다음에, 상술한 바와 같은 구성을 갖는 본 발명의 자동 통역 장치를 이용하여 자동 통역 서비스를 제공하는 일련의 과정들에 대하여 상세하게 설명한다.Next, a series of processes for providing an automatic interpretation service using the automatic interpretation apparatus of the present invention having the above-described configuration will be described in detail.

도 3은 본 발명의 실시 예에 따라 사용자의 얼굴 영상 인증 및 화자 적응과 입술 움직임 영상의 추적에 의한 음성 구간 확인을 통해 자동 통역 서비스를 제공하는 주요 과정을 도시한 순서도이다.FIG. 3 is a flowchart illustrating a main process of providing an automatic interpretation service through facial image authentication and speaker adaptation of a user according to an embodiment of the present invention, and confirmation of a voice interval by tracking a lip motion image.

도 3을 참조하면, 도시 생략된 휴대 단말의 전면 카메라로부터 사용자의 영상신호가 입력되면(단계 302), 영상 획득 블록(102)에서는 이를 인식하여 획득된 얼굴 영상을 윤곽선 및 요소 추출 블록(104)으로 전달한다.Referring to FIG. 3, when a user's image signal is input from a front camera of a portable terminal (not shown) (step 302), the image acquisition block 102 recognizes the face image, .

이때, 인식된 얼굴 영상의 프레임은 사용자 인터페이스 화면에 있는 얼굴 영상 윈도우에 표시되는데(단계 304), 이와 같이 얼굴 영상 윈도우에 표시되는 얼굴 영상은, 일예로서 도 5에서 점선으로 도시된 바와 같이, 얼굴 접근 유도선(504)에 맞게 조정되도록 얼굴 위치의 조정을 유도할 수 있다.At this time, the recognized face image frame is displayed on the face image window on the user interface screen (step 304). The face image displayed on the face image window in this way is, for example, It is possible to induce adjustment of the face position so as to be adjusted to the approach guide line 504.

이에 응답하여, 윤곽선 및 요소 추출 블록(104)에서는 얼굴 영상 윈도우로부터 얼굴 윤곽선과 얼굴 요소(예컨대, 눈썹, 눈, 코, 입, 각 얼굴 요소의 길이, 폭, 상대적인 위치 등)를 각각 추출한다(단계 306).In response, the contour and element extraction block 104 extracts facial contours and facial elements (e.g., eyebrows, eyes, nose, mouth, length, width, relative position, etc.) from the facial image window Step 306).

다음에, 영상 인증 블록(106)에서는 추출된 화자의 얼굴 윤곽선과 화자 적응 DB(108)에 저장되어 있는 대상자들(예컨대, 휴대 단말의 소유주와 가족)의 얼굴 특징벡터들(다중 얼굴 특징벡터)을 비교하여 정합율을 계산하고, 화자의 얼굴 요소와 기 정의된 얼굴 영상 템플릿간의 정합을 통해 최대 정합율을 산출하며(단계 308), 최대 정합율이 소정의 임계값(정합 임계값)보다 큰 화자를 선택(식별)한다(단계 310). 여기에서, 템플릿 정합은 영상 간을 픽셀 단위로 비교하는 정합을 의미한다. 여기에서, 얼굴 영상간의 템플릿 정합율은 퍼센트(%)로 계산하여 사용자 인터페이스 화면에 표시된다.Next, in the image authentication block 106, the facial contour of the extracted speaker and the facial feature vectors (multi-facial feature vector) of the subjects (for example, the owner and family of the portable terminal) stored in the speaker adaptation DB 108, The matching rate is calculated, and the maximum matching rate is calculated through matching between the face element of the speaker and the predefined face image template (step 308). If the maximum matching ratio is larger than the predetermined threshold value (matching threshold value) The speaker is selected (identified) (step 310). Here, the template matching means matching in which the images are compared pixel by pixel.
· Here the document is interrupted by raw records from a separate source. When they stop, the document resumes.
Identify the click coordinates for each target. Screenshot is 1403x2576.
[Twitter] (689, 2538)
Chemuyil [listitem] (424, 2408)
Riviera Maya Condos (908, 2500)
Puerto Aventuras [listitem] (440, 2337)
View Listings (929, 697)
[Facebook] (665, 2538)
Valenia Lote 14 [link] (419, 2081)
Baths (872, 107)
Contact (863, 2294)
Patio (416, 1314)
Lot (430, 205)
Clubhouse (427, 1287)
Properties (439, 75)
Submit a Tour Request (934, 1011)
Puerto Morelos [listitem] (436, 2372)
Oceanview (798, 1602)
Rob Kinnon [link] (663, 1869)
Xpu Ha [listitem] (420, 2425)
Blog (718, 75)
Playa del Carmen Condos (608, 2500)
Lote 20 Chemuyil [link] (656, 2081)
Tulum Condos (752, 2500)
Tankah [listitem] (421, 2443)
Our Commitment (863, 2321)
Here, the template matching rate between face images is calculated on a percentage (%) basis and displayed on the user interface screen.

이어서, 음향 획득 블록(114)에서는 도시 생략된 휴대 단말의 마이크를 통해 입력되는 음향신호(예컨대, 음성신호 등을 포함하는 음향신호)를 획득하여 음성특징 추출 블록(116)으로 전달한다(단계 312).Then, the sound acquisition block 114 acquires an acoustic signal (e.g., an acoustic signal including a voice signal) input through a microphone of a portable terminal (not shown) and transmits the acquired acoustic signal to the voice feature extraction block 116 ).

이에 응답하여, 음성특징 추출 블록(116)에서는, 입술 검출 블록(112)으로부터 제공되는 입술 움직임 추출 결과에 의거하여, 음성신호에서 분리한 음성구간으로부터 음성특징을 추출, 입술 움직임의 검출 여부를 체크하여(단계 314), 입술 움직임이 검출되지 않을 때 입력 음향신호를 음향 잡음으로 간주(음성특징 추출 프로세스의 미수행)하거나(단계 316) 혹은 입술 움직임이 검출될 때 후속 프로세스를 수행한다. 즉, 본 발명은 비록 음성신호(음향신호)가 입력되더라도, 입술 움직임이 검출되지 않으면, 입력되는 음성신호를 잡음으로 간주하여 음성특징을 추출하는 프로세스를 수행하지 않는다.In response to this, the voice feature extraction block 116 extracts the voice feature from the voice section separated from the voice signal based on the lip motion extraction result provided from the lip detection block 112, and checks whether the lip motion is detected or not (Step 314), the input acoustic signal is regarded as acoustic noise (no speech feature extraction process) (step 316) when lip motion is not detected, or a subsequent process is performed when the lip motion is detected. That is, according to the present invention, even if a voice signal (acoustic signal) is inputted, if the lip motion is not detected, the process of extracting the voice feature by considering the input voice signal as noise is not performed.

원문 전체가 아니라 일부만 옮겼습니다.